■ AIM OF THE TASK ■
What do the entries below say? Restate them word for word.
· · · · · · ·
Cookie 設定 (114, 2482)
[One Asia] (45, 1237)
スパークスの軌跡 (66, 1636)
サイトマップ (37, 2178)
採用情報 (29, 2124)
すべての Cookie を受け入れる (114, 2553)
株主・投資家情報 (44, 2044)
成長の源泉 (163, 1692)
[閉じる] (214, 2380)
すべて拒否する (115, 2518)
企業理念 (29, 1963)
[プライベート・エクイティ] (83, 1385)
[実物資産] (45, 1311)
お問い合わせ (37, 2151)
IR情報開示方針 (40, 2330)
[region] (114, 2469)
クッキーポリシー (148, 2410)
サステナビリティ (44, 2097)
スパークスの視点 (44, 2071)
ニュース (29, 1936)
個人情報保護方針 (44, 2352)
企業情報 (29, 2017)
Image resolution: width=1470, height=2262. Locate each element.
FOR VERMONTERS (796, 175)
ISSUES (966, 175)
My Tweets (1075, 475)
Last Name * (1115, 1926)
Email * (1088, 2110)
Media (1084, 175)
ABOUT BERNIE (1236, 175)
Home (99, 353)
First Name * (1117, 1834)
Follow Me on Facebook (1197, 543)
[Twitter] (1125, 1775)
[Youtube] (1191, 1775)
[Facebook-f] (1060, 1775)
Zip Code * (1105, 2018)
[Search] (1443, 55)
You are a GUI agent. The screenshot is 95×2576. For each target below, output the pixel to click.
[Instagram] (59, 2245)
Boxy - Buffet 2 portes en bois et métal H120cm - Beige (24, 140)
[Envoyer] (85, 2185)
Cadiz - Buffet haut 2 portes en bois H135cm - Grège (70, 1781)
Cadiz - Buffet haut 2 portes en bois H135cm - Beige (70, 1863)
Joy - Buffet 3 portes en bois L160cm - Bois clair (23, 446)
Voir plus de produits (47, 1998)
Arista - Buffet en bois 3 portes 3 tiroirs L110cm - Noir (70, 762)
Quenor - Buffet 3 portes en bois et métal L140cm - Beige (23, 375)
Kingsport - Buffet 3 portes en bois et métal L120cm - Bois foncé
· · · · · · ·
■ WRITTEN ANSWER ■
Cookie 設定 (114, 2482)
[One Asia] (45, 1237)
スパークスの軌跡 (66, 1636)
サイトマップ (37, 2178)
採用情報 (29, 2124)
すべての Cookie を受け入れる (114, 2553)
株主・投資家情報 (44, 2044)
成長の源泉 (163, 1692)
[閉じる] (214, 2380)
すべて拒否する (115, 2518)
企業理念 (29, 1963)
[プライベート・エクイティ] (83, 1385)
[実物資産] (45, 1311)
お問い合わせ (37, 2151)
IR情報開示方針 (40, 2330)
[region] (114, 2469)
クッキーポリシー (148, 2410)
サステナビリティ (44, 2097)
スパークスの視点 (44, 2071)
ニュース (29, 1936)
個人情報保護方針 (44, 2352)
企業情報 (29, 2017)
Image resolution: width=1470, height=2262. Locate each element.
FOR VERMONTERS (796, 175)
ISSUES (966, 175)
My Tweets (1075, 475)
Last Name * (1115, 1926)
Email * (1088, 2110)
Media (1084, 175)
ABOUT BERNIE (1236, 175)
Home (99, 353)
First Name * (1117, 1834)
Follow Me on Facebook (1197, 543)
[Twitter] (1125, 1775)
[Youtube] (1191, 1775)
[Facebook-f] (1060, 1775)
Zip Code * (1105, 2018)
[Search] (1443, 55)
You are a GUI agent. The screenshot is 95×2576. For each target below, output the pixel to click.
[Instagram] (59, 2245)
Boxy - Buffet 2 portes en bois et métal H120cm - Beige (24, 140)
[Envoyer] (85, 2185)
Cadiz - Buffet haut 2 portes en bois H135cm - Grège (70, 1781)
Cadiz - Buffet haut 2 portes en bois H135cm - Beige (70, 1863)
Joy - Buffet 3 portes en bois L160cm - Bois clair (23, 446)
Voir plus de produits (47, 1998)
Arista - Buffet en bois 3 portes 3 tiroirs L110cm - Noir (70, 762)
Quenor - Buffet 3 portes en bois et métal L140cm - Beige (23, 375)
Kingsport - Buffet 3 portes en bois et métal L120cm - Bois foncé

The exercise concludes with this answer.